---------- TEXT SEGMENT
Lots of games do small tweaks to things to make stuff look homogenous, as they can. But most games don't know how to dig into big systems like Myrrdin's BBoards, the +Jobs systems, and so forth, to truly rewrite interfaces. Myrrdin's BBoards have been around since before the turn of the fucking century, and (yes this is a peeve of mine) haven't changed in that time. They're great for what they do, don't get me wrong, but come on.
Most games still use SGP and repository packages that are drop-in, tweak and forget... and that is the extent of "coding" on their game. Many games just then do without other functionality because they cannot find (or trust, a whole other conversation) a coder who can create that system in the way that they want it, in the timeframe that they want it.
So game owners settle for what is quick to install, configure and get rolling... because honestly, people just want to RP. Which brings me to my last point: Most people don't care about the code. Believe me. I've spent months building systems that people look at and say "Meh, I'll stick with <old system X>". Why? Laziness/Familiarity - two words describing the same lack of motivation to learn something new.
Go ahead and rewrite systems for your upcoming game, and you'll see firsthand what people are telling you here. Not trying to discourage you, it is a very solid way to deepen your coding skills... but don't do it if you are after praise and recognition. Coding is not for you if that is your goal.
People respond much more lovingly to STs and Sphere Wizzen who directly enhance their RP .... far more than they do to coders that provide the system crunchies to get the business of RP support done.
--------------------
According to the post about coding for games, what two words explain why people stick with an old system? The lines that follow have nothing to do with this.
---------- DATA SHOWN
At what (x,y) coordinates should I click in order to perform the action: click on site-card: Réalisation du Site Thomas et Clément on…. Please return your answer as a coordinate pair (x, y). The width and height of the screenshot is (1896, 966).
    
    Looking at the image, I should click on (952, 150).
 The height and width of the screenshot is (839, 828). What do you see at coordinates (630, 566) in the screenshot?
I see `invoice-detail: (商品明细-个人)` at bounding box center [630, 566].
--------------------
▸ **ANSWER BELOW**
Laziness and familiarity.